▸ **PROBLEM REQUIREMENTS**: Copy out the entries below exactly as they stand, but only from the line containing "[Surprised by Truth] (703, 1424)" through the line containing "Privacy Policy (105, 2514)".

=== Section Start ===

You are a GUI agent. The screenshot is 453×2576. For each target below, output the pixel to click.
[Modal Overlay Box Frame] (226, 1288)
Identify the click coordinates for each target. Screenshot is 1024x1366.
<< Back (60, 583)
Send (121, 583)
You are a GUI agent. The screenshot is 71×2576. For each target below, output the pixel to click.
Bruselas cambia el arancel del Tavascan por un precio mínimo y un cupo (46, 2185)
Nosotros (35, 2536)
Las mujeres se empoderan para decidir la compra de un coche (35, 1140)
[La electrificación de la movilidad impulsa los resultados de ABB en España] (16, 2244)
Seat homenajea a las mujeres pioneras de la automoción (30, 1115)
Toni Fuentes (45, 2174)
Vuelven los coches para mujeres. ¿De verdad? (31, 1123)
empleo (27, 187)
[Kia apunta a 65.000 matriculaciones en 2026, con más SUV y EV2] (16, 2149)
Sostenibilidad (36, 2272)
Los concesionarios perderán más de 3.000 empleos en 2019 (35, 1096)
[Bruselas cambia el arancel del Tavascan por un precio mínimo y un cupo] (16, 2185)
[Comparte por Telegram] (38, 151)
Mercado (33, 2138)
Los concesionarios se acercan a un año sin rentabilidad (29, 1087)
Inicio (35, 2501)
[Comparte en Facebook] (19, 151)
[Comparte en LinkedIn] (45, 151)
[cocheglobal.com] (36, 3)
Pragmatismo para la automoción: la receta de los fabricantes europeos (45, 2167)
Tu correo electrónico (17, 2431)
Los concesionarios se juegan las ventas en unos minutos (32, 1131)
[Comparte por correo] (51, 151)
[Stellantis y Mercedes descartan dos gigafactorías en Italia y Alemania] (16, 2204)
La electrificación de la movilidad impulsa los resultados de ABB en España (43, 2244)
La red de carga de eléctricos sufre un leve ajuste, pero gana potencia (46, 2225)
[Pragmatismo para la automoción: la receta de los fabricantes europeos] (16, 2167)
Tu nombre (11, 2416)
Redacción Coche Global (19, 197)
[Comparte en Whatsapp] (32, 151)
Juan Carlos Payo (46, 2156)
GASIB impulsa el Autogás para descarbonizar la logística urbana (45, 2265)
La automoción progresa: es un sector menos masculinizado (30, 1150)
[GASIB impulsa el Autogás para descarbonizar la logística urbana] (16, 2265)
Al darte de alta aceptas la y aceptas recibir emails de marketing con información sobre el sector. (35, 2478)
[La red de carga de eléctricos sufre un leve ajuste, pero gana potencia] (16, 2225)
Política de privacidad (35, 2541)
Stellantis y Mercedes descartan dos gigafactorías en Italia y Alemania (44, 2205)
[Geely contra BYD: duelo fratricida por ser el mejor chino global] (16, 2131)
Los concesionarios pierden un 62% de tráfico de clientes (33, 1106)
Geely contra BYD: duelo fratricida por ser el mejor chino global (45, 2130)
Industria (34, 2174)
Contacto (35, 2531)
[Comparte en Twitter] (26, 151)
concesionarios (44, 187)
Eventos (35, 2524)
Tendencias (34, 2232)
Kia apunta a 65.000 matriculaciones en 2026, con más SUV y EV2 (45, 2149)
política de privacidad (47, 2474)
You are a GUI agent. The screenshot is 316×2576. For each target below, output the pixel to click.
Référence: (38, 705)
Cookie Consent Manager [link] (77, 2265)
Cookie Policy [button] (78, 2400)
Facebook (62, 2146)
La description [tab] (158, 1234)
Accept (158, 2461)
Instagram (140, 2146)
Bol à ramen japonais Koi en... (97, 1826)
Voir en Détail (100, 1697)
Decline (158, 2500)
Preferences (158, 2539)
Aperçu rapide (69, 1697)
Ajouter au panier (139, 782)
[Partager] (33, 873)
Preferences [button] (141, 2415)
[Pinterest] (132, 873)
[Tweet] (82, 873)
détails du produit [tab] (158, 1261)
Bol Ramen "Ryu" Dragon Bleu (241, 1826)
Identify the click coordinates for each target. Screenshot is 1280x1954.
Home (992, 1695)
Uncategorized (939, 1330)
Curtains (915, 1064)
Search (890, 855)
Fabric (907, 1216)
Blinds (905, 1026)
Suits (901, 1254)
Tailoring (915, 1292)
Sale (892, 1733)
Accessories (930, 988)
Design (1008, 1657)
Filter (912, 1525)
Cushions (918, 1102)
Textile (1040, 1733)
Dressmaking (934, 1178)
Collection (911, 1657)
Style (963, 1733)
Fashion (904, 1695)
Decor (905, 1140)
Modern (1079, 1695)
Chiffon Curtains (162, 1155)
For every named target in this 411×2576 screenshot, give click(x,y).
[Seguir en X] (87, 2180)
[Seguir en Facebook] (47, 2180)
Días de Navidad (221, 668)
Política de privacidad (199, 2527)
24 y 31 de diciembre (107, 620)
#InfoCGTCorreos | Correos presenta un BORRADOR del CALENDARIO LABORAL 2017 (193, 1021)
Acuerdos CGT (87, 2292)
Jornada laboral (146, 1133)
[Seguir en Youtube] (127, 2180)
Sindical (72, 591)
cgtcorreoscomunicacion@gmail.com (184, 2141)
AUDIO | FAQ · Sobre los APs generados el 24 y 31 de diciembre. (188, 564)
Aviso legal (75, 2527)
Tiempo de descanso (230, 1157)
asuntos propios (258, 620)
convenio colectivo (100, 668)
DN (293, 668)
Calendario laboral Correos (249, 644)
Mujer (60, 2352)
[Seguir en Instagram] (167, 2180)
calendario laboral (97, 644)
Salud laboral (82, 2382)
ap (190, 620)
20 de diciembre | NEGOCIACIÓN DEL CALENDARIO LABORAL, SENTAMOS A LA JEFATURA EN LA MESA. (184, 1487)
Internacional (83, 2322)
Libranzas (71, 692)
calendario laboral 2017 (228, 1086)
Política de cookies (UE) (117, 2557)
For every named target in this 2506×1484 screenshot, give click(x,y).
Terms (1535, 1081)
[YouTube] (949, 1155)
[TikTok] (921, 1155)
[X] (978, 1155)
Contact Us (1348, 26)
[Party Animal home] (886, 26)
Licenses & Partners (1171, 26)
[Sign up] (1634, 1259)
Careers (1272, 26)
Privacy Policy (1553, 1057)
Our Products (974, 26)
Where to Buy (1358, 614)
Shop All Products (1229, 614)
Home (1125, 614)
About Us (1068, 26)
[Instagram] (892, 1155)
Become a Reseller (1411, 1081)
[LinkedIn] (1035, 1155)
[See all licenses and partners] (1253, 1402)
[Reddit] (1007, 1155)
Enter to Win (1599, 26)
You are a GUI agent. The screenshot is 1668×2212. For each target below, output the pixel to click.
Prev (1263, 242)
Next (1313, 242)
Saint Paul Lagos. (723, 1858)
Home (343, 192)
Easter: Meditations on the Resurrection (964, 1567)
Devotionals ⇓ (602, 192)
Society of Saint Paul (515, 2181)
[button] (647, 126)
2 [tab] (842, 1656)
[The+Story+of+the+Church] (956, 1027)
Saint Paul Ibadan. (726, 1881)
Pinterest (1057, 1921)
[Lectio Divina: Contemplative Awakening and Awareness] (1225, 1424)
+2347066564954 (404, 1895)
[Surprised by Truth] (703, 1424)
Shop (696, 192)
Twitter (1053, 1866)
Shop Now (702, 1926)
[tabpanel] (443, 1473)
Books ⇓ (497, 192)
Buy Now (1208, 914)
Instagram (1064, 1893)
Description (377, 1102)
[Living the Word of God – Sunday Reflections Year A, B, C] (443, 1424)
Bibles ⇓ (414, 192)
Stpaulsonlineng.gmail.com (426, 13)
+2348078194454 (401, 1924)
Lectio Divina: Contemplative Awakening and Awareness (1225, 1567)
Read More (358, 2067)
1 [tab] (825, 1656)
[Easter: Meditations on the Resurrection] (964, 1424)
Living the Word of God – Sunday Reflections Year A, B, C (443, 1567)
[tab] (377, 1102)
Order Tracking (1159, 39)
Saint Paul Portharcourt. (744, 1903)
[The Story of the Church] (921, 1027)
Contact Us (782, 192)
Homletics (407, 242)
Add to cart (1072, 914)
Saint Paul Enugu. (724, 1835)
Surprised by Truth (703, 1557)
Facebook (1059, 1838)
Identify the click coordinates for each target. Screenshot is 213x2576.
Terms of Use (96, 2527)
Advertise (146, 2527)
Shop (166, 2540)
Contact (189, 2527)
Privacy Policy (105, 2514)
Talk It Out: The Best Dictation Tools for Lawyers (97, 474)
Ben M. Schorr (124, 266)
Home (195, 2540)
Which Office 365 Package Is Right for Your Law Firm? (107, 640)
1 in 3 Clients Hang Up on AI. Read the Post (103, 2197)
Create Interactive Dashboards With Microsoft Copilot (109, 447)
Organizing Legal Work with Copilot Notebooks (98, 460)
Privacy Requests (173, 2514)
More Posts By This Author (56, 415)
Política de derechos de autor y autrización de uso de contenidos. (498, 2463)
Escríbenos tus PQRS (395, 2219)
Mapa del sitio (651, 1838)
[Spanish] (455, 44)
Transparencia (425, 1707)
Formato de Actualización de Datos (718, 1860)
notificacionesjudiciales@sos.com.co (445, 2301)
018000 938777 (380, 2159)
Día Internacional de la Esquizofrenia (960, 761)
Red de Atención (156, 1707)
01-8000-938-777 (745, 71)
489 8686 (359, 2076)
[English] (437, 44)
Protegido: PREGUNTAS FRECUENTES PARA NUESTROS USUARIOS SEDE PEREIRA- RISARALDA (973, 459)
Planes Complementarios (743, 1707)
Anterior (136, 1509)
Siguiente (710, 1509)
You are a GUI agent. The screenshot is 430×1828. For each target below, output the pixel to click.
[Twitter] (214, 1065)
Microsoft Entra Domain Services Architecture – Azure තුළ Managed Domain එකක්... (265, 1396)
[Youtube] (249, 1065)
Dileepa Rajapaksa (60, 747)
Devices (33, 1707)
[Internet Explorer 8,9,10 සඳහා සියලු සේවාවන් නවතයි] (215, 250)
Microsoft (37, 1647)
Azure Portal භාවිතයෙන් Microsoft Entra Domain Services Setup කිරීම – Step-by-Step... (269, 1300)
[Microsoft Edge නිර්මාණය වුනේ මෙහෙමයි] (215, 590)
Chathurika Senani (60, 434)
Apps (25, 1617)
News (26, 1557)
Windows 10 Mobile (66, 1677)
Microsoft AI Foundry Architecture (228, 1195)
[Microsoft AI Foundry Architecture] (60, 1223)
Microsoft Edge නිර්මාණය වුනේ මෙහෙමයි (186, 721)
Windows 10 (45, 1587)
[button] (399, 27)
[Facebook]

=== Section End ===

▸ **THE ANSWER**:
[Surprised by Truth] (703, 1424)
Shop (696, 192)
Twitter (1053, 1866)
Shop Now (702, 1926)
[tabpanel] (443, 1473)
Books ⇓ (497, 192)
Buy Now (1208, 914)
Instagram (1064, 1893)
Description (377, 1102)
[Living the Word of God – Sunday Reflections Year A, B, C] (443, 1424)
Bibles ⇓ (414, 192)
Stpaulsonlineng.gmail.com (426, 13)
+2348078194454 (401, 1924)
Lectio Divina: Contemplative Awakening and Awareness (1225, 1567)
Read More (358, 2067)
1 [tab] (825, 1656)
[Easter: Meditations on the Resurrection] (964, 1424)
Living the Word of God – Sunday Reflections Year A, B, C (443, 1567)
[tab] (377, 1102)
Order Tracking (1159, 39)
Saint Paul Portharcourt. (744, 1903)
[The Story of the Church] (921, 1027)
Contact Us (782, 192)
Homletics (407, 242)
Add to cart (1072, 914)
Saint Paul Enugu. (724, 1835)
Surprised by Truth (703, 1557)
Facebook (1059, 1838)
Identify the click coordinates for each target. Screenshot is 213x2576.
Terms of Use (96, 2527)
Advertise (146, 2527)
Shop (166, 2540)
Contact (189, 2527)
Privacy Policy (105, 2514)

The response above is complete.